#### Selected excerpt

CONTENT
- The angle which an arc subtends at the centre is twice the angle it subtends at the circumference.
- Angles in the same segment of a circle are equal.
- Angle in a semi-circle.
- Tangent to a circle.
PROOF OF (i) The angle which an arc subtends at the centre is twice the angle it subtends at the circumference.
The angle which an arc (or a chord) of a circle subtends at the centre of the circle is twice the angle which it subtends at any point on the remaining part of the circumference.
Note: An arc of a circle is any connected part of the circle’s circumference.
A chord which is not a diameter divides the circle into two arcs- a major and a minor arc.
Given: An arc AB of a circle with ‘O’ and a point ‘P’ on the circumference.

########
#### Dataset content

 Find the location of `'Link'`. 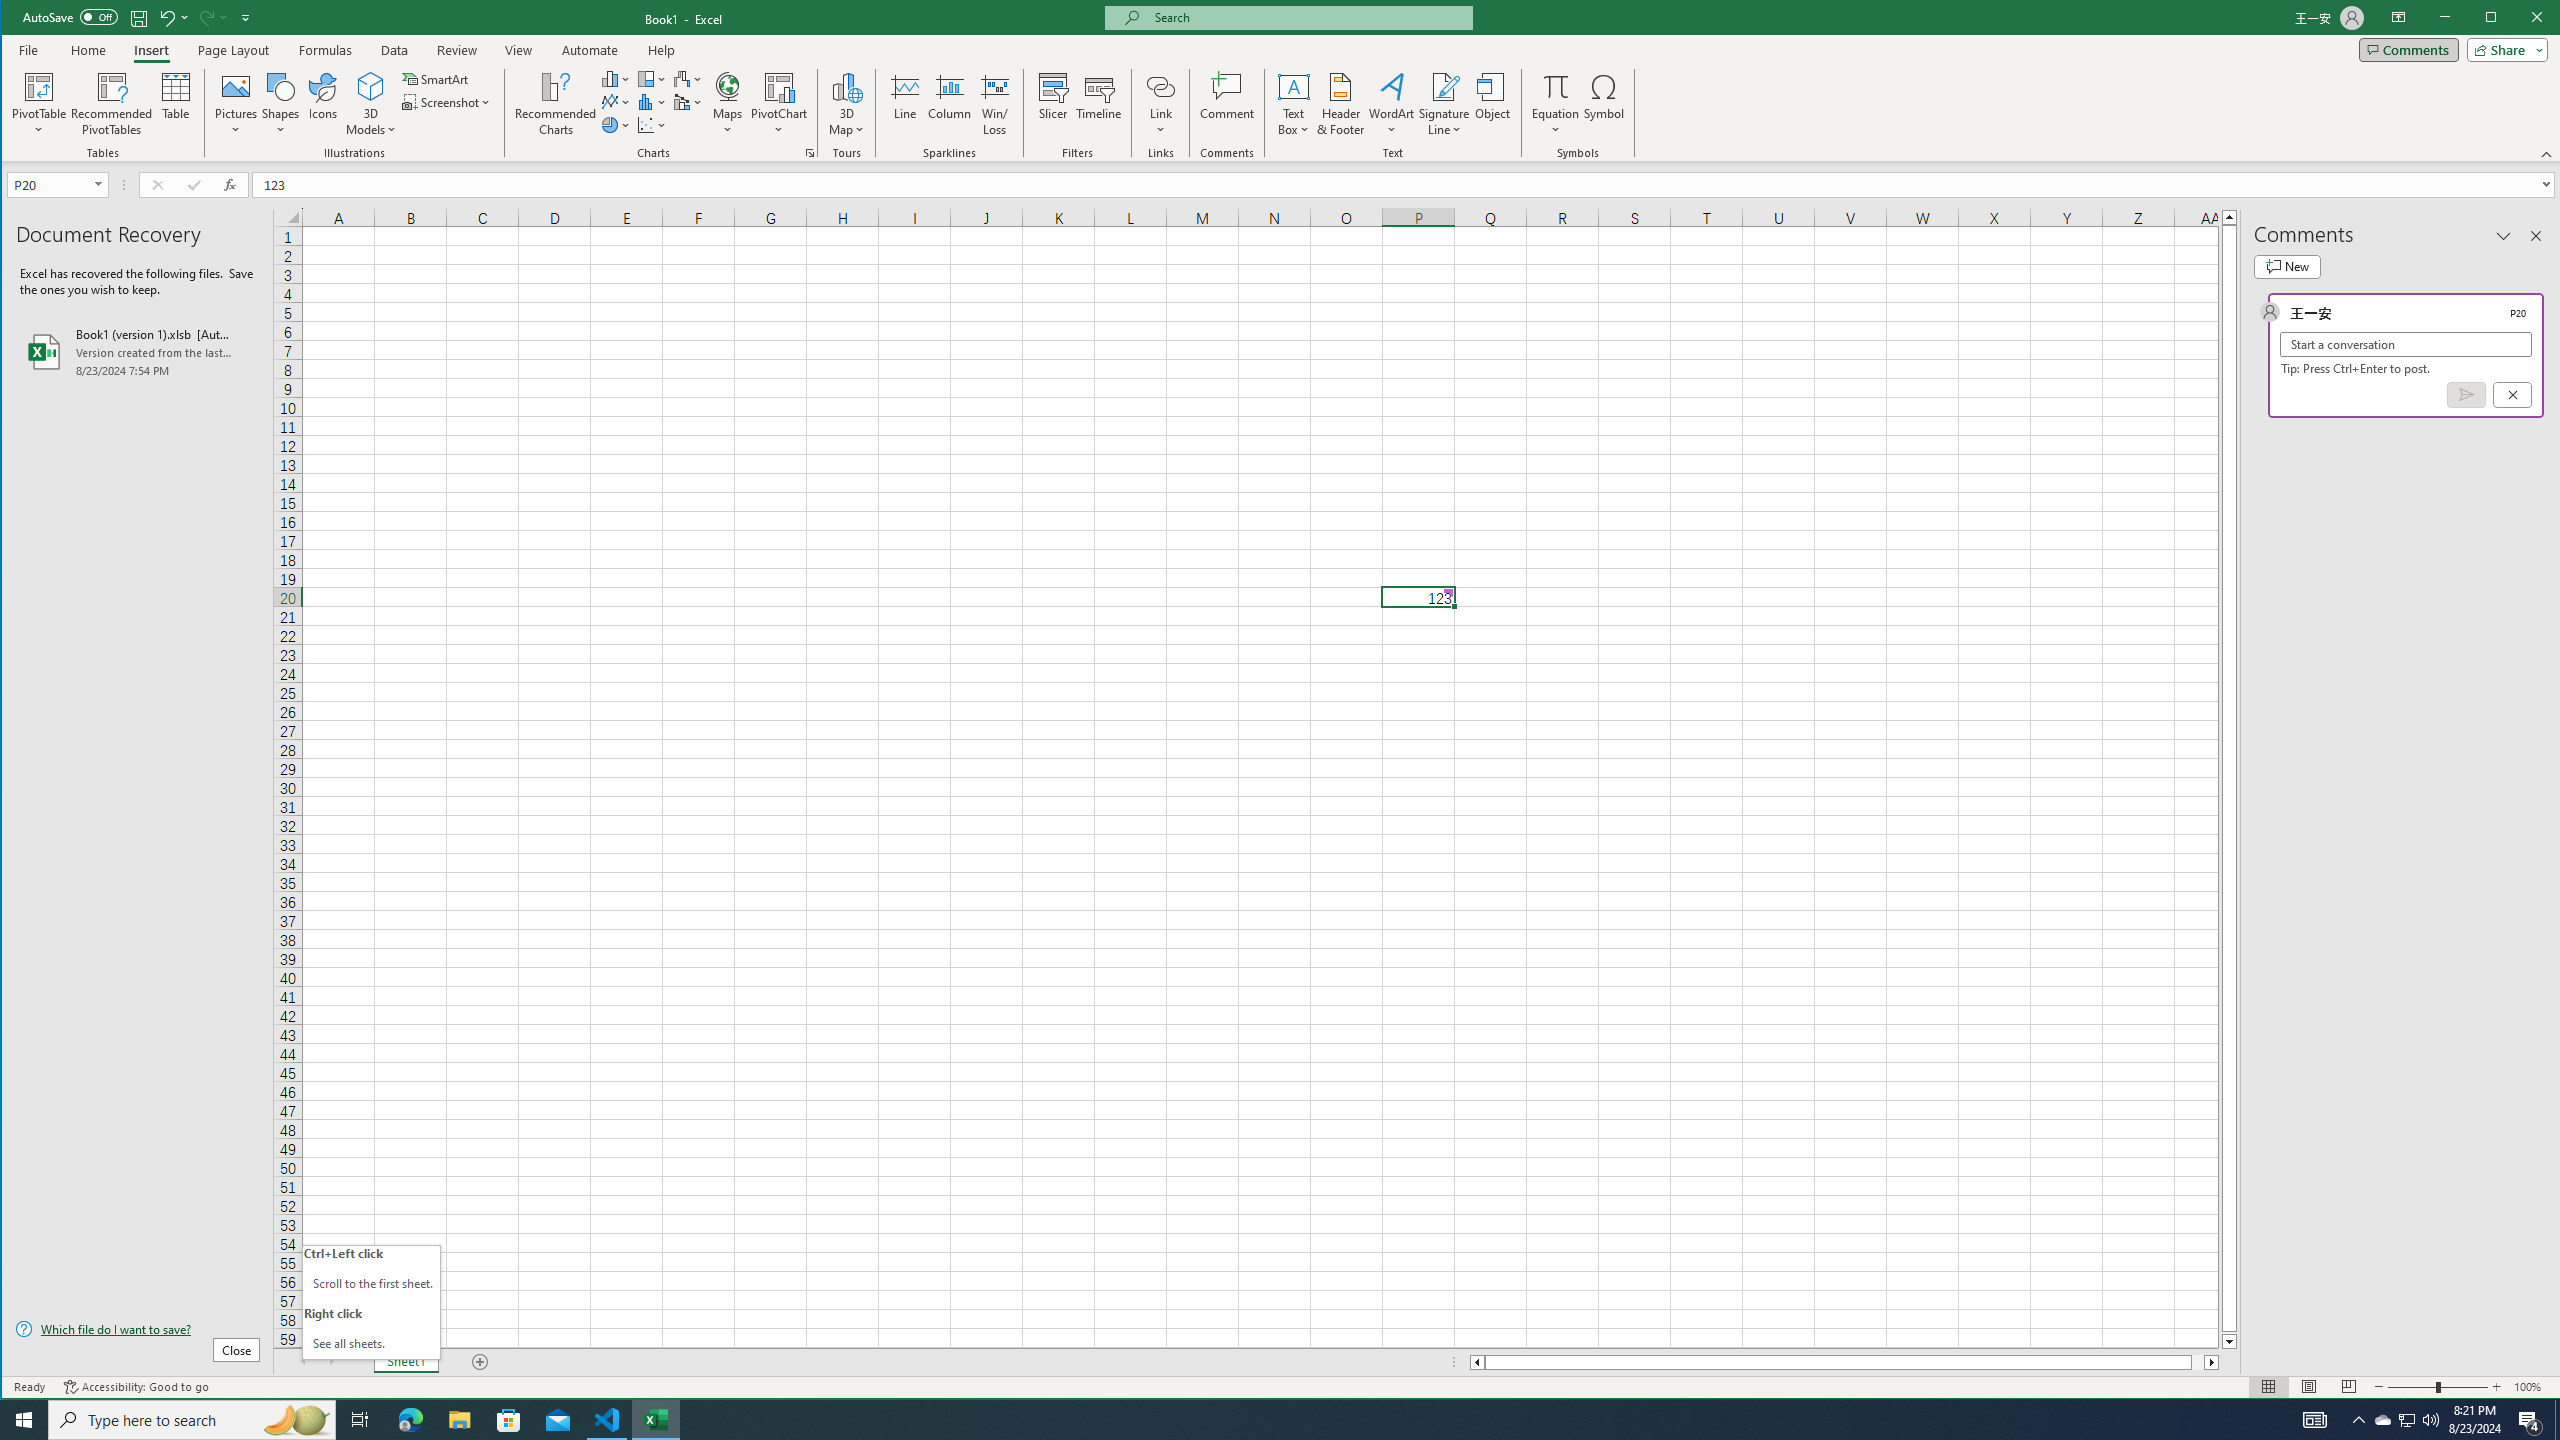

'Link' is located at coordinates (1159, 103).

########

*Requirements*
1. Answer these from the circle theorems text, one line each:
(a) By the note, what is an arc of a circle?
(b) A chord that is not a diameter divides the circle into what?
(c) What is said about angles in the same segment of a circle?
2. In the circle theorems text, repeat everything from "The angle which an arc (or" down to "the circle’s circumference.", word for word.
3. Does each statement agree with the circle theorems text? Answer yes or no, and quote the words that decide it.
(a) The angle an arc subtends at the centre is half the angle it subtends at the circumference.
(b) Angles in the same segment of a circle are equal.
(c) The given point P is at the centre of the circle.

*Solutions to the problems*
1.
(a) Any connected part of the circle’s circumference.
(b) Two arcs, a major and a minor arc.
(c) They are equal.

2.
The angle which an arc (or a chord) of a circle subtends at the centre of the circle is twice the angle which it subtends at any point on the remaining part of the circumference.
Note: An arc of a circle is any connected part of the circle’s circumference.

3.
(a) No: "The angle which an arc subtends at the centre is twice the angle it subtends at the circumference."
(b) Yes: "Angles in the same segment of a circle are equal."
(c) No: "a point ‘P’ on the circumference"